■ What is needed
Please find every line in the records below that contains the word "computer", and copy it.

(Stored data entries)
--------------------

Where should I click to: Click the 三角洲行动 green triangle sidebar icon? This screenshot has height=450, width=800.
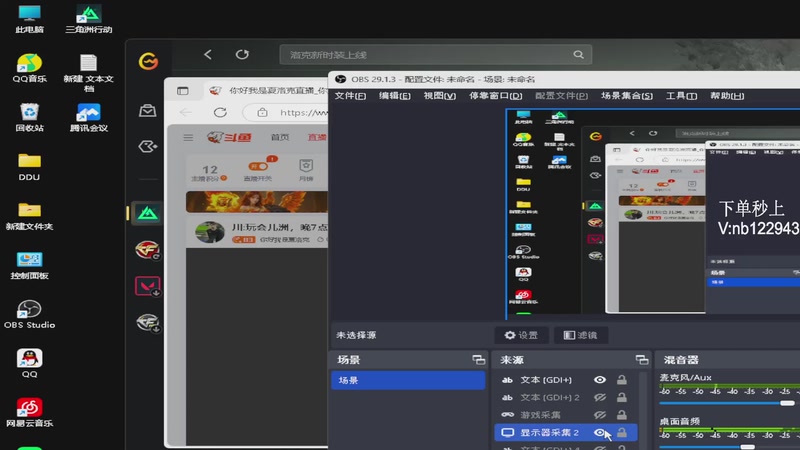pyautogui.click(x=147, y=213)
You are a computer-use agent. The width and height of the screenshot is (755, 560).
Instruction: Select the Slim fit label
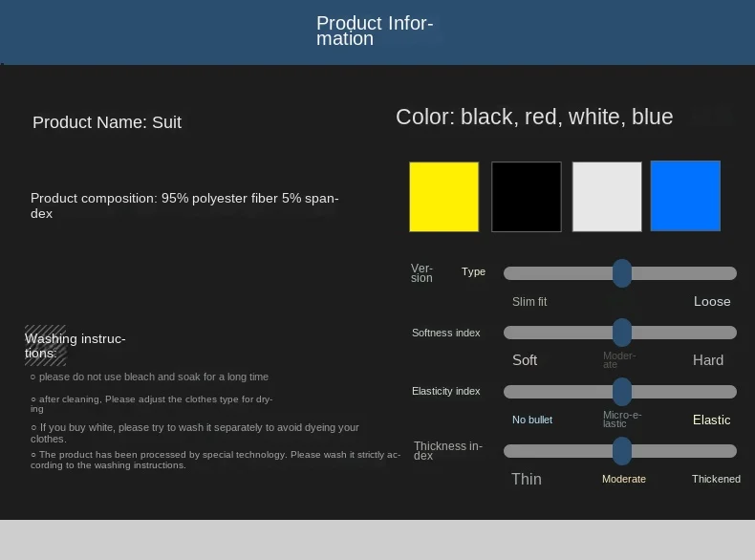pos(529,302)
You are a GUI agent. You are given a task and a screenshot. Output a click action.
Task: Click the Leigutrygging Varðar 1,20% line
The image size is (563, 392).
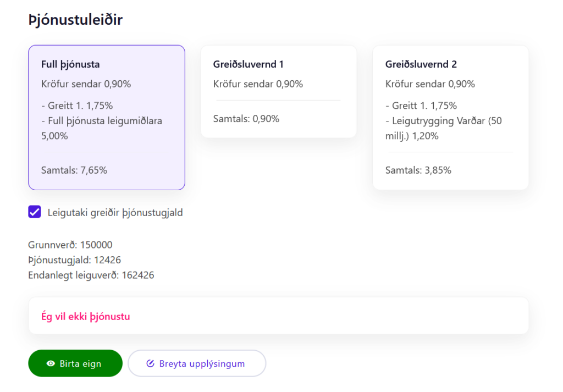tap(443, 129)
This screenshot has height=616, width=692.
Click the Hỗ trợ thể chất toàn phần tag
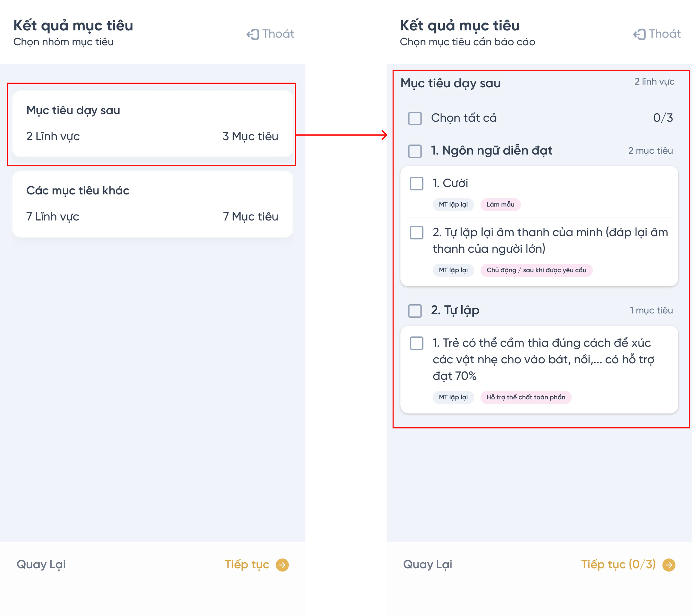click(525, 397)
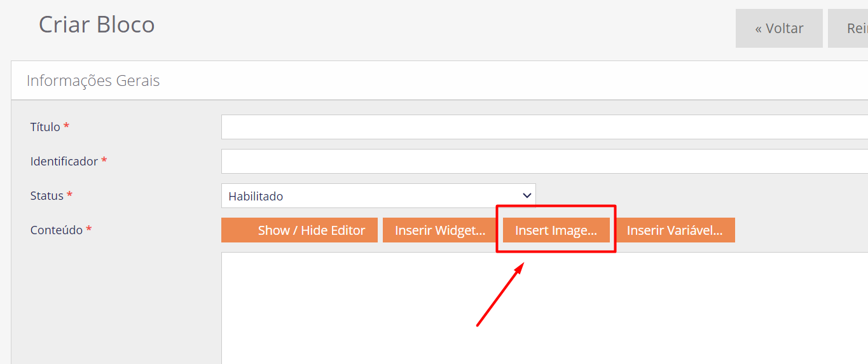Click inside the Conteúdo text area
This screenshot has width=868, height=364.
[544, 308]
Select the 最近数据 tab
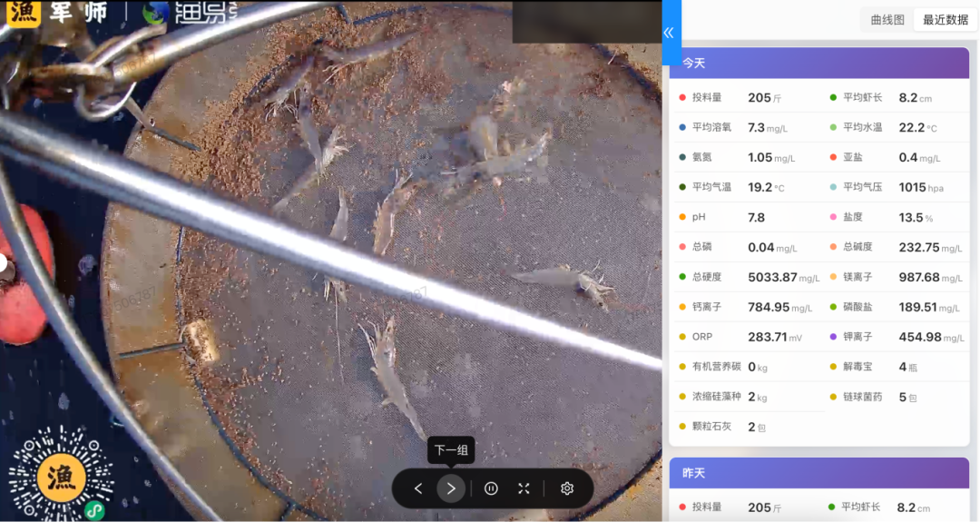 coord(946,20)
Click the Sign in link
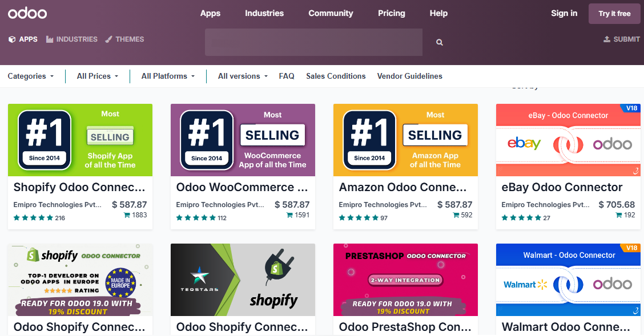 click(564, 13)
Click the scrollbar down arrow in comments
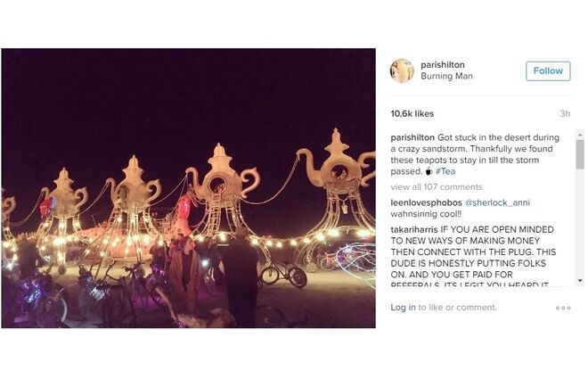588x371 pixels. click(580, 280)

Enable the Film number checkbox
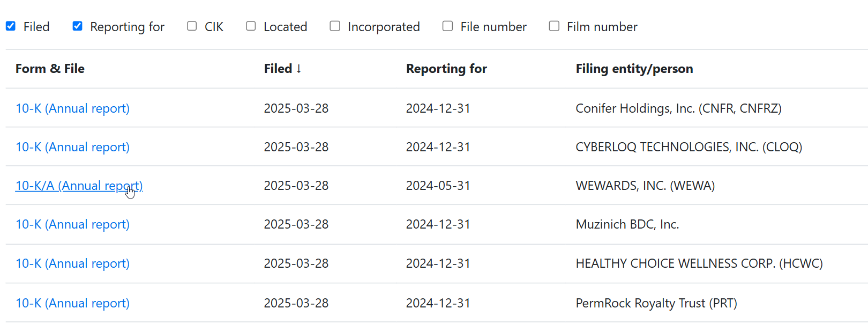click(x=554, y=26)
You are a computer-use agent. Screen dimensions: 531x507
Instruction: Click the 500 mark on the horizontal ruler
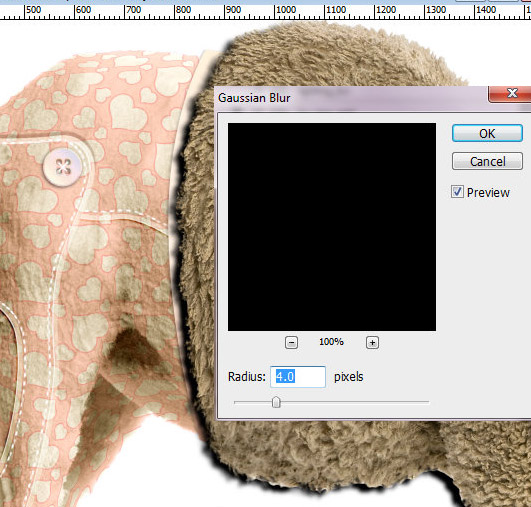[x=33, y=9]
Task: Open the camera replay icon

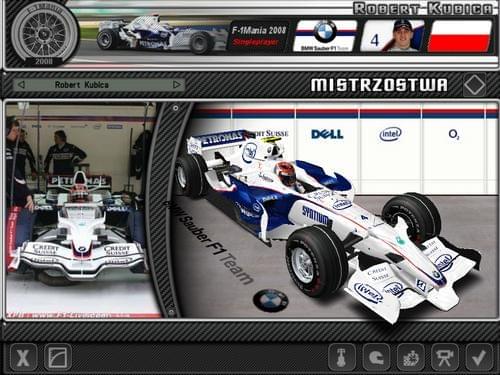Action: tap(445, 357)
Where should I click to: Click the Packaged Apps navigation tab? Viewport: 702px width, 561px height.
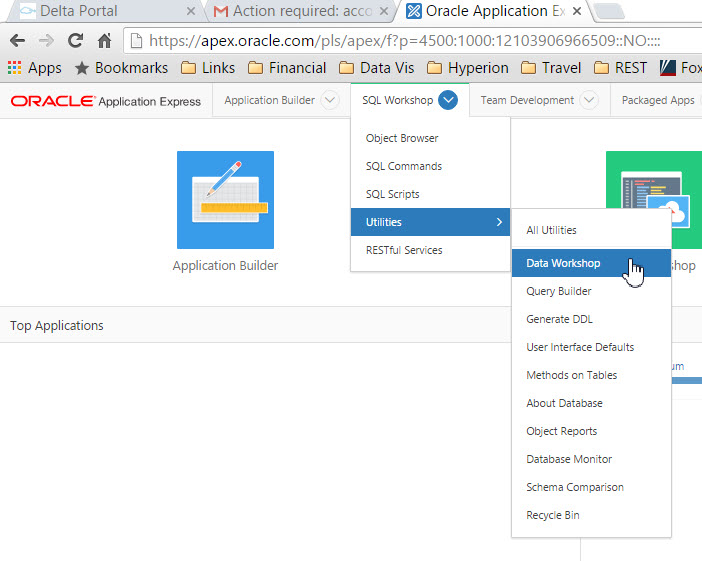657,100

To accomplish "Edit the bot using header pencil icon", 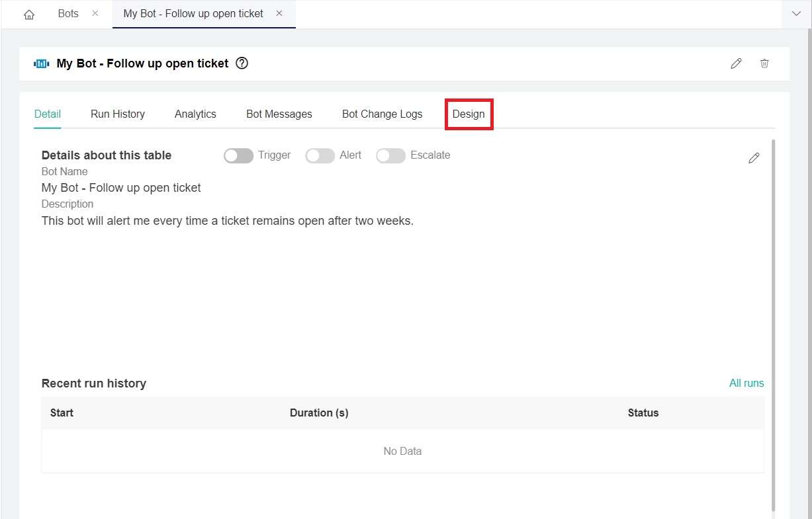I will coord(736,63).
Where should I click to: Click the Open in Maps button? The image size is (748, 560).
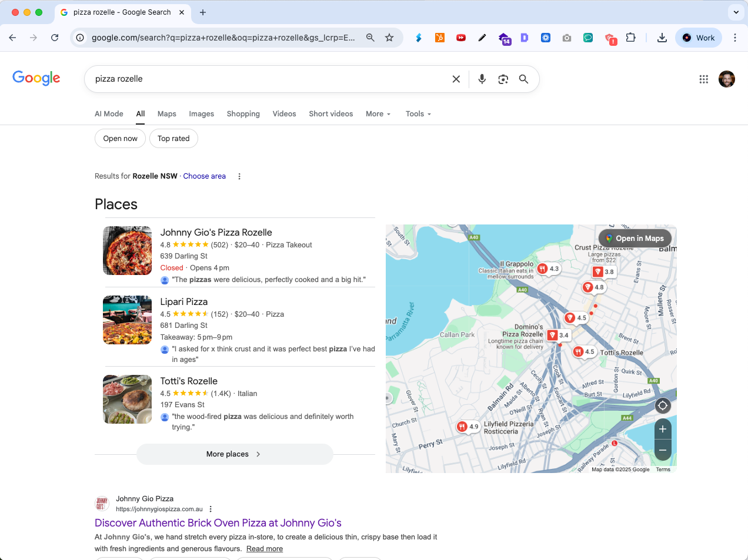(x=635, y=238)
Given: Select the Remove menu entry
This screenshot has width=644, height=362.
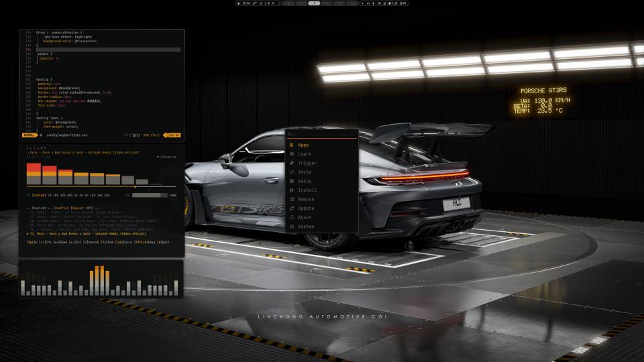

--------------------

■ Expected output
You are a computer-use agent. The width and height of the screenshot is (755, 560).
You are a computer-use agent. Screen dimensions: 531x507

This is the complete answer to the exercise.